That's why they have such a hard time competing any more against the top teams.

 

Stanford and ND are great schools, but people shouldn't believe for a second that the same admissions standards apply to football as the rest of the student body. If that were the case they would be in division three.

 

I don't know what you are basing this on, but having taught athletes at Stanford -- including Stanford football players -- I can assure you that this is not my experience.

 

I determined their grades and there was no "cheating" to keep them eligible.

 

I was not involved with admissions, but once on campus Stanford football players took the same courses and met the same academic requirements as their fellow Stanford students.

 

My daughter is Senior this year and was recruited in a non-revenue sport..her coach always said 3 seconds faster in a 200 is worth more than extra 100 on the SAT...and man is that ever true!

ENTRIES >>
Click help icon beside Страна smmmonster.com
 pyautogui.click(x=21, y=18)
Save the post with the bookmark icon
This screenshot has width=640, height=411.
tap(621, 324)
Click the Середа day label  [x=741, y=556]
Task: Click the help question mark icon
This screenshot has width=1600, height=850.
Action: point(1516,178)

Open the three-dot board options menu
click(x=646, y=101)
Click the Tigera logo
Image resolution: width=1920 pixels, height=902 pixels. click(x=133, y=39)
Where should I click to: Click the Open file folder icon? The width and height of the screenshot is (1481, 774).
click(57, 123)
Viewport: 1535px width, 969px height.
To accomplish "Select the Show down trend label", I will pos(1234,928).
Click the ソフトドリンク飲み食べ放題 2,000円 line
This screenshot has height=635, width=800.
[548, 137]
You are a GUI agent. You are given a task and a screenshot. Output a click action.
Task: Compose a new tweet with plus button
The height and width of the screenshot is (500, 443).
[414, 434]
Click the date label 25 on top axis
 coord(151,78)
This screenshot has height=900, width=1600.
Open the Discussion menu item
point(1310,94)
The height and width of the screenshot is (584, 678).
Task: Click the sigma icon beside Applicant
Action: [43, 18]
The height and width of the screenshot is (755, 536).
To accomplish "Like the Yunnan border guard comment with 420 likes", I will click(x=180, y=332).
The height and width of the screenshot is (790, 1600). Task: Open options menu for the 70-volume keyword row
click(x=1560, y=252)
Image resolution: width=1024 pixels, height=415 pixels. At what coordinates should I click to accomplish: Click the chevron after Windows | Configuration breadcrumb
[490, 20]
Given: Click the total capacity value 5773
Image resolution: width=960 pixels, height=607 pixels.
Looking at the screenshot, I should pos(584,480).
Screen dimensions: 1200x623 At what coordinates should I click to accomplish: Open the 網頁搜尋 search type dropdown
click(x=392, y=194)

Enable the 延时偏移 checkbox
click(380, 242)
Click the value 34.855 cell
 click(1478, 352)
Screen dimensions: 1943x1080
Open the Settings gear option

WHAT THE EXERCISE ASKS >> Summarize the comments on Stanford football and admissions in three sentences.

OUTPUT FOR THIS TASK >> One commenter argues that Stanford and ND do not apply the same admissions standards to football players as to the rest of the student body, or they would be in division three. A respondent who taught Stanford athletes, including football players, states that there was no "cheating" to keep them eligible and that, once on campus, they took the same courses and met the same academic requirements as other Stanford students. A commenter whose daughter was recruited in a non-revenue sport strongly agrees with her coach's view that three seconds faster in a 200 is worth more than an extra 100 on the SAT.